* **FRAGMENTO PROPORCIONADO**
¿Puede uno voluntariamente matar lo que ama?
La pregunta no es metafórica, sino literal: ¿es posible amar algo, verdaderamente quererlo, y a la vez asesinarlo sin piedad? ¿Tal cual la suela aplasta a la hormiga?
Hace mucho, cuando tenía menos de diez años y mi estatura apenas sobrepasaba un metro, conocí a un joven campesino, que vivía y laboraba en una granja andina del estado Mérida. Era flaco, enérgico, acogedor y de buen humor. A pesar de ser mayor que mis hermanos o yo, eso no evitaba que estuviera dispuesto a mostrarnos la finca y entretenernos.
Su nombre era Francisco.
La granja ocupaba el vasto terreno de una montaña, en el cual una enorme variedad de animales pastaban y eran criados entre sus hectáreas. Cochinos, gallinas, cabras, vacas… recuerdo incluso un riachuelo abarrotado de truchas.
La granja era, también, la propiedad de un escultor, cuyo nombre se escapa de mi memoria, pero cuyas obras mis padres coleccionaban ávidamente. En ella había erigido un espacioso taller, donde figuras de cera eran esculpidas y luego traducidas en moldes, los cuales topaba de bronce líquido. Alrededor de este taller, una docena o más de empleados (Francisco entre ellos) se encargaban de los quehaceres y el mantenimiento de ese tajo de paraíso merideño, el cual mi familia procuraba visitar cada semana santa.

* **LÍNEAS DE DATOS**
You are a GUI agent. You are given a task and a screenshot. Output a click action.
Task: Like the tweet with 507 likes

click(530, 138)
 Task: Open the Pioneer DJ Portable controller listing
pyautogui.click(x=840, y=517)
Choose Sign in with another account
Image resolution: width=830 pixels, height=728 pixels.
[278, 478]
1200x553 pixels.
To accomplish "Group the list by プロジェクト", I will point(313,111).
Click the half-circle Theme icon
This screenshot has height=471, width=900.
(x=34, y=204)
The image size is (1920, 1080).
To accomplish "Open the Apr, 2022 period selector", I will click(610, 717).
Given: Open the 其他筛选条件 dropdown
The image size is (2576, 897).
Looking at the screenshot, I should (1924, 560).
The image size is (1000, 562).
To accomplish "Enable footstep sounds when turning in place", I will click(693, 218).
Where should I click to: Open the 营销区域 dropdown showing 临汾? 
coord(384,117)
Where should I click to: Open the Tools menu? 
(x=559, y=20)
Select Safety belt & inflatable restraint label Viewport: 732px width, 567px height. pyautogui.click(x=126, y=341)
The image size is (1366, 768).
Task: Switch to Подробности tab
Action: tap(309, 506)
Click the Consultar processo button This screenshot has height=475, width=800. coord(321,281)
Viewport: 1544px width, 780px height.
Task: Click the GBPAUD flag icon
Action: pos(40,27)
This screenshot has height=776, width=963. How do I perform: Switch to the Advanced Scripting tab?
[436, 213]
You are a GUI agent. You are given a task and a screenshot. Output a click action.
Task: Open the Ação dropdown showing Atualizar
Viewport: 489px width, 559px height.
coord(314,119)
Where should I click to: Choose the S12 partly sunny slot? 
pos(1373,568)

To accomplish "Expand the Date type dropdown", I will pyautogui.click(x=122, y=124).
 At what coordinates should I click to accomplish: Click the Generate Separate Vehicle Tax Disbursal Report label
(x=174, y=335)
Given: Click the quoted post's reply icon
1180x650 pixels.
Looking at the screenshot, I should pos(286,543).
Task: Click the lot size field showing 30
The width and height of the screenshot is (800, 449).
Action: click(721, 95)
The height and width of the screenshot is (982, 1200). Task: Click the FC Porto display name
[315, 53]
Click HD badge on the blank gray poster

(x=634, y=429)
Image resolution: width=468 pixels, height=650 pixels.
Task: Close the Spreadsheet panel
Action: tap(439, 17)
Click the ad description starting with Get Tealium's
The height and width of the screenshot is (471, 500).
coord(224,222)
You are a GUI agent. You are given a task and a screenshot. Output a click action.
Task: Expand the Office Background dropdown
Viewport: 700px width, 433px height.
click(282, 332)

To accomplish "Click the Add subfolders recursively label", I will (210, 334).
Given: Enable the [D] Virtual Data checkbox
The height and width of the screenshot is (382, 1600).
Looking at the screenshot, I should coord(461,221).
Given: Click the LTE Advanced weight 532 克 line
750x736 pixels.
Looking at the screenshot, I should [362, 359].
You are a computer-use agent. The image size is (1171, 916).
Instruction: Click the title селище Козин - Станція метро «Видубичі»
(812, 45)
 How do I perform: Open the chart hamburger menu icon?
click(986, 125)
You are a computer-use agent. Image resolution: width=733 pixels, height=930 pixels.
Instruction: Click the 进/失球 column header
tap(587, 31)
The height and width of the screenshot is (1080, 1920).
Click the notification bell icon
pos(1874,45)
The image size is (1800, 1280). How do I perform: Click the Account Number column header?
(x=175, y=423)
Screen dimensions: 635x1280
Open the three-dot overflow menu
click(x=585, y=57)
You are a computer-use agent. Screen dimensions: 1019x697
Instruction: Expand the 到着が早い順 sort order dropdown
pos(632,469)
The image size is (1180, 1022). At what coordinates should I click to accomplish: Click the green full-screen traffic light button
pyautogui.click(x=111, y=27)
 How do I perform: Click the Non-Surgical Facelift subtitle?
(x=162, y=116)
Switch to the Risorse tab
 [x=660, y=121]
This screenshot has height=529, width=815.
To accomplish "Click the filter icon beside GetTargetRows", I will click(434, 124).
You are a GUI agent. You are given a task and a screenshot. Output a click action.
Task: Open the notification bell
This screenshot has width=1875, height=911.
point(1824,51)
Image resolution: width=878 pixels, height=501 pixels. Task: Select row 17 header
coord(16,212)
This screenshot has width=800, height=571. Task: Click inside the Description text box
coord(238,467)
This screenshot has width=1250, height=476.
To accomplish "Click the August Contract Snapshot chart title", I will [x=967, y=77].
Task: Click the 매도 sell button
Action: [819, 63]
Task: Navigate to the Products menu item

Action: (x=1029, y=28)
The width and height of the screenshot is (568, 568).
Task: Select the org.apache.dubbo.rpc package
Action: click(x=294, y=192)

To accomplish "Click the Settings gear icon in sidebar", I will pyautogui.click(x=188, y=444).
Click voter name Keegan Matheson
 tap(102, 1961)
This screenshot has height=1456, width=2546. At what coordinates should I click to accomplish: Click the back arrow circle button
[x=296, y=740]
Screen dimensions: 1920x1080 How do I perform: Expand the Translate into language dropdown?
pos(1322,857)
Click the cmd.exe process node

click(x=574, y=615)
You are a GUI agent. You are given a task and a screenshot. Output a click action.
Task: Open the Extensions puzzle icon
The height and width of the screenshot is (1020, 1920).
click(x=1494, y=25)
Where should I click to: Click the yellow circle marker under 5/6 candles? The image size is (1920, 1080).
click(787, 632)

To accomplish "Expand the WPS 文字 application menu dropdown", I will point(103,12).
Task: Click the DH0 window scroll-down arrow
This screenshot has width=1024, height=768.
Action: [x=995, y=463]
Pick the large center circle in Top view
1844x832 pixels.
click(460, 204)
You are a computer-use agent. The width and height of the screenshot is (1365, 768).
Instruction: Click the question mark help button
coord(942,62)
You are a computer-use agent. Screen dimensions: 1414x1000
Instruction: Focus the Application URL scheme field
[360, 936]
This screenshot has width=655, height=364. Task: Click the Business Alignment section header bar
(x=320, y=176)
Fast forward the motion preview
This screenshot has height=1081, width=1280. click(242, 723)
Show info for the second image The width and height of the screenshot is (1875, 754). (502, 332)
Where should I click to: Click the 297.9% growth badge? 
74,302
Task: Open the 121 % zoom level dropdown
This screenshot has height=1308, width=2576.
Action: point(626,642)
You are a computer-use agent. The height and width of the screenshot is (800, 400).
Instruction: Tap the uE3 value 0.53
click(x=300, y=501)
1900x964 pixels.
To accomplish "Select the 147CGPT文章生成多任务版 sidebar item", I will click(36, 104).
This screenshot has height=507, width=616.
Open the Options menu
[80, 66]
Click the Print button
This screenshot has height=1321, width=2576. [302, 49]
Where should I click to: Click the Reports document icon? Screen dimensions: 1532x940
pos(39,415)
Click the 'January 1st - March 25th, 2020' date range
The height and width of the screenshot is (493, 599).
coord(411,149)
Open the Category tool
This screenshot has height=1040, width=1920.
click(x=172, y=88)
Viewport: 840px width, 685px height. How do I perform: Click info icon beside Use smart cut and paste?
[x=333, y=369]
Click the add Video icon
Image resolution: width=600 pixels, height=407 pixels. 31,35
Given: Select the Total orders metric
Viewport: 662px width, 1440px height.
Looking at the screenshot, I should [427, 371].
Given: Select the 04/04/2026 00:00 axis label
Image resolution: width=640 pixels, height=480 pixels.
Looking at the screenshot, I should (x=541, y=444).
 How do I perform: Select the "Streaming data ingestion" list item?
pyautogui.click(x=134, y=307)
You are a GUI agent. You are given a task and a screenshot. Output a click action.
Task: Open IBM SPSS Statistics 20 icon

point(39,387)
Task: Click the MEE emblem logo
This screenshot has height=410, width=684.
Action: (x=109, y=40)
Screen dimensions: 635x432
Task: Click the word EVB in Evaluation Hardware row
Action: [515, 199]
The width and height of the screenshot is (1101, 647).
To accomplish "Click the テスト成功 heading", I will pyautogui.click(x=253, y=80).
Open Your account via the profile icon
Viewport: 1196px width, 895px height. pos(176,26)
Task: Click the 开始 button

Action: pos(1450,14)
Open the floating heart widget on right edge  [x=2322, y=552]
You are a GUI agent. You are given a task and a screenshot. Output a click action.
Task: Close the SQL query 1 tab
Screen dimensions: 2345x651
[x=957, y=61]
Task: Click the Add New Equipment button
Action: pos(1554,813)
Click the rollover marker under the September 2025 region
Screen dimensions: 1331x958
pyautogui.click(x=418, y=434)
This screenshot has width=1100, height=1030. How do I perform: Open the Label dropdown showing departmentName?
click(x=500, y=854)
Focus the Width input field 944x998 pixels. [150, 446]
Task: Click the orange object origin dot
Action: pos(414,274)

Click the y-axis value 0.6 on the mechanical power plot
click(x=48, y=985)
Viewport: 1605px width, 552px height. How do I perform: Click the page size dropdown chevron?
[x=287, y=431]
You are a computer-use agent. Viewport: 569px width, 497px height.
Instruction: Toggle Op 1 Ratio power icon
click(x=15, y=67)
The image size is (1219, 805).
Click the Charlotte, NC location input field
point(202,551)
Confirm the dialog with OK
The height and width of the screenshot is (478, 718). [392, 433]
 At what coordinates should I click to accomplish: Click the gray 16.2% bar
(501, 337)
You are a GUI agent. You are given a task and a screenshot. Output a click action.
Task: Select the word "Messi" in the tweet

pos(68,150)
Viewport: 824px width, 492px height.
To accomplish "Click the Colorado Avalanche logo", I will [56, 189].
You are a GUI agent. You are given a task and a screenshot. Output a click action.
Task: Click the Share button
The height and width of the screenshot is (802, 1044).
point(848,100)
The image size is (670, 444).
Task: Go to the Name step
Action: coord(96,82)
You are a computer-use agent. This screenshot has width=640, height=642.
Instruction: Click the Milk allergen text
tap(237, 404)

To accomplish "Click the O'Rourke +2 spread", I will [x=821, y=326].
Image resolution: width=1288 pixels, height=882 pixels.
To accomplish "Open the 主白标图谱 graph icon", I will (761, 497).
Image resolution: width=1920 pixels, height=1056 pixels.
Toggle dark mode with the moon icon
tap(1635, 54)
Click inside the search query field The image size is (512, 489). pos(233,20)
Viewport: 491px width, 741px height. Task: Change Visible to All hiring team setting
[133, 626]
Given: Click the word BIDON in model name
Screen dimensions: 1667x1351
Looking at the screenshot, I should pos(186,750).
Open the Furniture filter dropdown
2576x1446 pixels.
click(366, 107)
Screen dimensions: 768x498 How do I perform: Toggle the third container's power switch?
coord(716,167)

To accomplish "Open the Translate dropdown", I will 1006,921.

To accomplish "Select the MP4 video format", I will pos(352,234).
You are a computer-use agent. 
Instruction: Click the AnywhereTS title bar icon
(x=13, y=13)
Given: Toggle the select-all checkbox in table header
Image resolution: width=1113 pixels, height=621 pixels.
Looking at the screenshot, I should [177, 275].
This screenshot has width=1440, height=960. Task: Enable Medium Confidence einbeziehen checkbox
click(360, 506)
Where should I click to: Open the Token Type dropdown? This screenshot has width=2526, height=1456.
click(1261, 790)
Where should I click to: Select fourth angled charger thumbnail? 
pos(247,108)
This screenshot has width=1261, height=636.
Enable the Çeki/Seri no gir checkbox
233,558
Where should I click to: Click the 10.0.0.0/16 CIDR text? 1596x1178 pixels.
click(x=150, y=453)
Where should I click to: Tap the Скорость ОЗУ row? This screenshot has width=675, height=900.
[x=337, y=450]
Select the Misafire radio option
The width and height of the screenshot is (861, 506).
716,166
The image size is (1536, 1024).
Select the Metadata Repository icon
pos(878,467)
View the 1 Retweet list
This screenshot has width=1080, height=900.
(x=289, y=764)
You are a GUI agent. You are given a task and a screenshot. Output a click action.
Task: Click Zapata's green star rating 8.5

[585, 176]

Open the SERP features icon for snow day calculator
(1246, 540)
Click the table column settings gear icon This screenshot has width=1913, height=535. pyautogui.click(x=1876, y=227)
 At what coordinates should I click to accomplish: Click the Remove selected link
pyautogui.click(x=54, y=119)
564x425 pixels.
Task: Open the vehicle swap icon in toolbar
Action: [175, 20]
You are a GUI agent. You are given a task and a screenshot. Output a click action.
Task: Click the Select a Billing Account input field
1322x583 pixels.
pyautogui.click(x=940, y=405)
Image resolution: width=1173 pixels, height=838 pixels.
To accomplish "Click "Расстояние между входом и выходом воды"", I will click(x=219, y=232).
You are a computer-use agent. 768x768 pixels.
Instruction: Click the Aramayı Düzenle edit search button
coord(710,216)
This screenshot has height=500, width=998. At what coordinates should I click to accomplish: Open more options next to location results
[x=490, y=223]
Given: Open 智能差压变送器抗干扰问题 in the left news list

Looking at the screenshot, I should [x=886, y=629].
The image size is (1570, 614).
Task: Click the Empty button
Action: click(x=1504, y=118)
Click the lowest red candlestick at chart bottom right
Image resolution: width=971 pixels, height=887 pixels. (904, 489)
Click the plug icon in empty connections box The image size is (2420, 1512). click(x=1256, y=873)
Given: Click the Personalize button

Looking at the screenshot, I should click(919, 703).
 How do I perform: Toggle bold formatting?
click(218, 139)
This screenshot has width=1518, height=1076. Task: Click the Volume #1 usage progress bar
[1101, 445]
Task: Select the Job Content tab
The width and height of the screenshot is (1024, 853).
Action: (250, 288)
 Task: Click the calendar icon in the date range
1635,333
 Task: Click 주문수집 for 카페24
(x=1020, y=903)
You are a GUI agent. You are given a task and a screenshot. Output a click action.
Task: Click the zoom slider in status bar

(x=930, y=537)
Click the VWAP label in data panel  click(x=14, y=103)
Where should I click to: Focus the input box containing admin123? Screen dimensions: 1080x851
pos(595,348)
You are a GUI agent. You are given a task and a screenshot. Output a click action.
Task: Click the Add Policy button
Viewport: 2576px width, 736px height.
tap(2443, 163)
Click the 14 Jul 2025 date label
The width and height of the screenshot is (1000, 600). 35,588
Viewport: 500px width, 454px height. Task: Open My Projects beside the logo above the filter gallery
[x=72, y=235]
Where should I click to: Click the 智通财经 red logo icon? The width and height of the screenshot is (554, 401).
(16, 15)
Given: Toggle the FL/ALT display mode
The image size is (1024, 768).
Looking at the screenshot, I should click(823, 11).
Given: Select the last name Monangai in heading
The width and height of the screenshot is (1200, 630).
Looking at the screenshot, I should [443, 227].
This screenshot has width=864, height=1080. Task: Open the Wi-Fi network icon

* **TAREAS**
1. Cita el relato de la granja desde "La granja ocupaba" hasta "abarrotado de truchas.", ambos incluidos.
2. Indica si cada afirmación coincide con el relato de la granja y responde sí o no con las palabras exactas que lo deciden: (a) Francisco era mayor que los hermanos de quien narra. (b) La familia visitaba la granja cada Navidad. (c) Quien narra recuerda el nombre del escultor.
3. Prosigue el relato de la granja desde donde se interrumpe.
El material no guarda ninguna relación con el relato de la granja.

* **RESPUESTAS POR TAREA**
1.
La granja ocupaba el vasto terreno de una montaña, en el cual una enorme variedad de animales pastaban y eran criados entre sus hectáreas. Cochinos, gallinas, cabras, vacas… recuerdo incluso un riachuelo abarrotado de truchas.

2.
(a) Sí: «A pesar de ser mayor que mis hermanos o yo».
(b) No: «el cual mi familia procuraba visitar cada semana santa».
(c) No: «cuyo nombre se escapa de mi memoria».

3.
Mientras mis padres pasaban el día admirando el trabajo del artista, así como compartiendo con él vino de mora y agasajos, mis hermanos y yo éramos atendidos por Francisco, el pastor y ganadero de esta casa de campo. Nos guiaba a diferentes lugares dentro de la parcela, a menudo trayendo consigo una pelota de tenis para lanzarla entre nosotros, o para improvisar una partida de quemao’.
Pero con todo y lo divertido de aquellos pasatiempos, ninguno superaba el matar las horas en la cocina: un galpón completamente abierto, cuya mitad estaba reservada para un establo, siempre habitado por tan sólo una vaca y quizás una docena de gallinas.
Mejor aún: la cocina albergaba también una camada de perros, de los más amistosos que jamás haya conocido, con quienes me revolcaba y jugaba a la pelota; a veces hasta al escondite.
A quien más querían estos canes era, precisamente, a Francisco. Lo rodeaban de la forma en que una tripulación de piratas acompaña a su capitán, y podían olfatear si alguien se las llevaba bien o mal con el muchacho. Creo que por ello todos y cada uno de los perros me quería, en especial Nana.
¡Cómo me amaba Nana! Era una hermosa boxer marrón de manchas blancas. Apenas me asomaba en la cocina la perra se abalanzaba sobre mí y me bañaba en lenguetazos. Su nariz era grande y negra, como una jugosa trufa.
“¡Ya Nana! ¡Abajo!” le imploraba, llorando de risa.
“Qué bella Nana” decía entonces Francisco. “Te quiere, chamito.”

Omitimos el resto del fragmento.